▶ WHAT TO WORK ON
Every line below should be set down exactly as it appears.

BEGIN DATA UNDER STUDY

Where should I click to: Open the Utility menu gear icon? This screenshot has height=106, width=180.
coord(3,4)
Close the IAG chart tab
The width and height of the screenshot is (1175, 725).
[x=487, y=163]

END DATA UNDER STUDY

▶ EXERCISE SOLUTION
Where should I click to: Open the Utility menu gear icon? This screenshot has height=106, width=180.
coord(3,4)
Close the IAG chart tab
The width and height of the screenshot is (1175, 725).
[x=487, y=163]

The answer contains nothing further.